* Фрагмент страницы:
────

Не пиши, не пиши, не пиши
Библиофильские страсти
Музей экслибриса
Пушечная, 7/5
Экслибрисов в музее мало, зато много маленьких-маленьких книжечек, штук черт-те сколько, весь коридор, стеллаж за стеллажом, от пола до потолка, я никогда не могла понять - зачем, зачем нужны маленькие книжки? Хотя нет, кривлю душой, один раз я поняла - лучше некуда, тогда был май, температура плюс много-много градусов, наверное, как сейчас, на мне было отвратительное бесформенное хаки и шапка пидорка - военная форма тип Б, курс молодого бойца, база с многозначительным названием "Джулиус", абсолютный ступор, гусеница, ползущая по сапогу, напоминает о танке, и по всем карманам, вперемешку с пластырем и патронами, у меня распиханы крошечные томики "Поэзии Серебряного века", привезенные Витей из Москвы за несколько месяцев до, и, собственно, за счет этих книжечек я, кажется, и выживаю; в таких условиях можно полюбить даже Пастернака - по крайней мере, я многое ему простила. Вот они стоят здесь, семь томиков, и разве что ради этого...
Кроме меня тут бродят три человека, один поминутно вытирает чем-то руки, черт, мне с утра люди напоминают нелюдей, этот смотритель похож на Печкина, добрый день, да, я журналист, спасибо, конечно, подожду. Он исчезает за буклетом, а двое других, похожий на Бендера молодой человек маслянистой наружности и похожая на печальную лахудру девушка, ходят от полки к полке. Я прохожу в зал, где все экспозиции музея расположены рядком-рядком по стеночкам, здесь и вправду экслибрисы, весь центр экспозиции занят невероятным кошмаром, - "Пушкиниана в экслибрисе". Изумительная демонстрация нашего всего, установки "книжка-Пушкин": обезьяний профиль, искаженный порой настолько, что опознать прототип можно только по первичным признакам, - кудрям да бакенбардам, - оказывается вписан в десять, двадцать, тридцать клейм, коими тщеславные обладатели недорогих томов страстно метят свои нехитрые сокровища. Путин - наш президент. Плисецкая - наша гордость. Пушкин - наш экслибрис.
Печкин уводит меня в коридор и там показывает официально зарегистрированный герб музея, коий и есть его славный экслибрис. Я выражаю восторг. Почему-то рыцарский шлем, на нем дракон, на драконе георгий, внизу надпись "ХРАНЮ КНИГУ" - видимо, для тупых, как мы.

────

* Задание a: Перепишите из записей без изменений строки, начиная со строки с "You are a computer-use agent. This" и заканчивая строкой с "Click 'voir' in".

────

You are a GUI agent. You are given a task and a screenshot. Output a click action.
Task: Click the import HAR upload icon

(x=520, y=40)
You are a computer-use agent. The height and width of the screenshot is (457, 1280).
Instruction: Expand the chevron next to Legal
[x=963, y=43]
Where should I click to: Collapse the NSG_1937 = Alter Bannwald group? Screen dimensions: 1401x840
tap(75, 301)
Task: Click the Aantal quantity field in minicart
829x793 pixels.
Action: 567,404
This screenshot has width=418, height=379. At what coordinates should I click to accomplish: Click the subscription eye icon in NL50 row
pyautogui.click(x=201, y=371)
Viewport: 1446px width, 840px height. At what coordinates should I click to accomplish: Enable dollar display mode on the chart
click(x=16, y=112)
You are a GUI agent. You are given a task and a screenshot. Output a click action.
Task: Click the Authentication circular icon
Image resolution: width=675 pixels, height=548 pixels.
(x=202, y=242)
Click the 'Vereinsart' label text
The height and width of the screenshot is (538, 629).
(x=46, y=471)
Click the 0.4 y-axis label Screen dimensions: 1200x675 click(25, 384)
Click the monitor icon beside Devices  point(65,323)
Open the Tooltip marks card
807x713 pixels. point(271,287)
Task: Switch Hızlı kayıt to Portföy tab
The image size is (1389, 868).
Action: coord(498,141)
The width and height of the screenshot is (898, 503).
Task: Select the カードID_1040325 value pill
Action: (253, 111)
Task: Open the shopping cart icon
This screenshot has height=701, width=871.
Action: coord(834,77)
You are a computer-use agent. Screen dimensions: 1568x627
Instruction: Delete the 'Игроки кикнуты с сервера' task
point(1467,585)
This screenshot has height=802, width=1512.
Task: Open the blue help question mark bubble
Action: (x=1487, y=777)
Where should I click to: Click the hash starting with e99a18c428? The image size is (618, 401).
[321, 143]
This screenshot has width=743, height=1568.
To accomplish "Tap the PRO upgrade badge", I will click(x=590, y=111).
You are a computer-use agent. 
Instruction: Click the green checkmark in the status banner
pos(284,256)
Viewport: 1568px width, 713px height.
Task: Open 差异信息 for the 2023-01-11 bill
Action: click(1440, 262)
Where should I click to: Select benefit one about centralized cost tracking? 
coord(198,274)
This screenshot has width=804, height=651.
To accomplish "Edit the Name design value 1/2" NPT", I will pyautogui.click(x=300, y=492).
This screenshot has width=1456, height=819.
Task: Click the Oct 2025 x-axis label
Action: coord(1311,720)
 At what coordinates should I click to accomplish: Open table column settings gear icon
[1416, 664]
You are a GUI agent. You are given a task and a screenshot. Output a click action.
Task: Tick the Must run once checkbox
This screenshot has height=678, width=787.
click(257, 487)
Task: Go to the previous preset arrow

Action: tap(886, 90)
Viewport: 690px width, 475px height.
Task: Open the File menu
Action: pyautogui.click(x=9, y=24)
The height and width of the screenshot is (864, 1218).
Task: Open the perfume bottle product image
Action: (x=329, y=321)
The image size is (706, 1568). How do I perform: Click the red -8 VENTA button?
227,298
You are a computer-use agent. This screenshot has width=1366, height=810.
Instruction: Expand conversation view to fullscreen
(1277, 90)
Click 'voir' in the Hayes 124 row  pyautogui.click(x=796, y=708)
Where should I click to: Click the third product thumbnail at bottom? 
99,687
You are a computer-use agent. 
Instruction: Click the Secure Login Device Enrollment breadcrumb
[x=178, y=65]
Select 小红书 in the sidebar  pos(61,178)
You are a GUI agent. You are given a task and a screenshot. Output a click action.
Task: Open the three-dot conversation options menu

────

* Задание b:
Ответьте по тексту о музее экслибриса:
(i) По какому адресу находится музей?
(ii) Сколько томиков «Поэзии Серебряного века» стоит в музее?
(iii) Какая надпись помещена внизу герба музея?

* Полное решение a:
You are a computer-use agent. This screenshot has width=1366, height=810.
Instruction: Expand conversation view to fullscreen
(1277, 90)
Click 'voir' in the Hayes 124 row  pyautogui.click(x=796, y=708)

* Полное решение b:
(i) Пушечная, 7/5.
(ii) Семь томиков.
(iii) «ХРАНЮ КНИГУ».